- _Assigned task A_
Quote the text on dopamine agonists below from "Dopamine agonists in" up to and including "become commercially available.".
- _Assigned task B_
Using the text on dopamine agonists below, answer each question briefly:
(i) Until which year were only two dopamine agonists clinically used in Parkinson's disease?
(ii) Which dopamine agonists are identified as nonergoline agonists?
(iii) To which syndrome have dopamine agonists been linked?
- _Assigned task C_
State whether each statement agrees with the text on dopamine agonists below, answering yes or no and quoting the deciding words:
(i) Bromocriptine and pergolide are ergot derivatives.
(ii) Dopamine agonists display more motor complications than levodopa.
(iii) Apomorphine was commercially available before 1997.

- _Text segment_
::::::::::

Dopamine agonists in Parkinsons Disease
What dopamine agonists are available to treat Parkinsons Disease, and what are their most common side effects?
Until 1997, only two dopamine agonists (bromocriptine and pergolide) were clinically used in Parkinsons Disease.
Since then, pramipexole, ropinirole, apomorphine, and rotigotine have become commercially available.
Both bromocriptine and pergolide are ergot derivatives and have the risk of complications such as vasoconstriction (with acroparesthesias and angina), exacerbation of peptic ulcer disease, erythromelalgia, and valvular, pulmonary, and retroperitoneal fibrosis.
Pramipexole, ropinirole, and rotigotine are nonergoline agonists and have a lower risk of such complications.
What are the most common side effects of Dopamine agonists
Although dopamine agonists display fewer motor complications than levodopa, they may exacerbate peak-dose dyskinesias and other undesired dopaminergic effects, such as
- sudden sleep attacks,
- orthostatic hypotension,
- confusion, and
Furthermore, dopamine agonists have been linked to the dopamine dysregulation syndrome, including impulse control disorders as well as hypersexuality, pathological gambling, compulsive shopping, and other impulsive and compulsive behaviors.

::::::::::

- _Provided information_
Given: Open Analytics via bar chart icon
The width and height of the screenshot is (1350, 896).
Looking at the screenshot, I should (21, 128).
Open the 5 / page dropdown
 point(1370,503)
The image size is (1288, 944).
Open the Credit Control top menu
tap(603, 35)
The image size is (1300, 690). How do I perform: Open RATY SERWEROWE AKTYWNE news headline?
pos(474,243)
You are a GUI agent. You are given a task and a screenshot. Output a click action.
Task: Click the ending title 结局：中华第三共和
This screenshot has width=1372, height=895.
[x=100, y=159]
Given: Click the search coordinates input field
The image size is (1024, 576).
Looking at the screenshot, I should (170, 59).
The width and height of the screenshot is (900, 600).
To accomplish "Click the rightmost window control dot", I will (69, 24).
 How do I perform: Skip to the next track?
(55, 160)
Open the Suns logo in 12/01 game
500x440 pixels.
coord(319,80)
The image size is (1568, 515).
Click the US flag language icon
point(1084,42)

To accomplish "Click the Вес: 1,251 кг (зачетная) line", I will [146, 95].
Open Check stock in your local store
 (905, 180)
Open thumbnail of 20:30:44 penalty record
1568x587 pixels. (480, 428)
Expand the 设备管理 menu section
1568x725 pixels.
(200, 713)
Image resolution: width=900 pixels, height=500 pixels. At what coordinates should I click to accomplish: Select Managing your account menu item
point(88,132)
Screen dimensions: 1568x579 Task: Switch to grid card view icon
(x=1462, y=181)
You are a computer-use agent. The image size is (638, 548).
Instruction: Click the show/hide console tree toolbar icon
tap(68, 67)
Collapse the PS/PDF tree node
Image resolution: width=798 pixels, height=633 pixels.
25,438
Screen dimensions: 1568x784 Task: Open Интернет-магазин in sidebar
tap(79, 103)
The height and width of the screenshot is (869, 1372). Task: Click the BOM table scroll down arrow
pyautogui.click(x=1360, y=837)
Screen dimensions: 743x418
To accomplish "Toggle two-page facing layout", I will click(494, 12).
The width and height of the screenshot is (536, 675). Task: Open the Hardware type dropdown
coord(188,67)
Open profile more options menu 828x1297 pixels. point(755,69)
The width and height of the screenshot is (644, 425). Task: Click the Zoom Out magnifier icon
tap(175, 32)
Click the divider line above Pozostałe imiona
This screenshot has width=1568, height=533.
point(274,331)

::::::::::

- _Reply A_
Dopamine agonists in Parkinsons Disease
What dopamine agonists are available to treat Parkinsons Disease, and what are their most common side effects?
Until 1997, only two dopamine agonists (bromocriptine and pergolide) were clinically used in Parkinsons Disease.
Since then, pramipexole, ropinirole, apomorphine, and rotigotine have become commercially available.

- _Reply B_
(i) 1997
(ii) Pramipexole, ropinirole, and rotigotine
(iii) The dopamine dysregulation syndrome

- _Reply C_
(i) Yes: "Both bromocriptine and pergolide are ergot derivatives"
(ii) No: "Although dopamine agonists display fewer motor complications than levodopa"
(iii) No: "Since then, pramipexole, ropinirole, apomorphine, and rotigotine have become commercially available."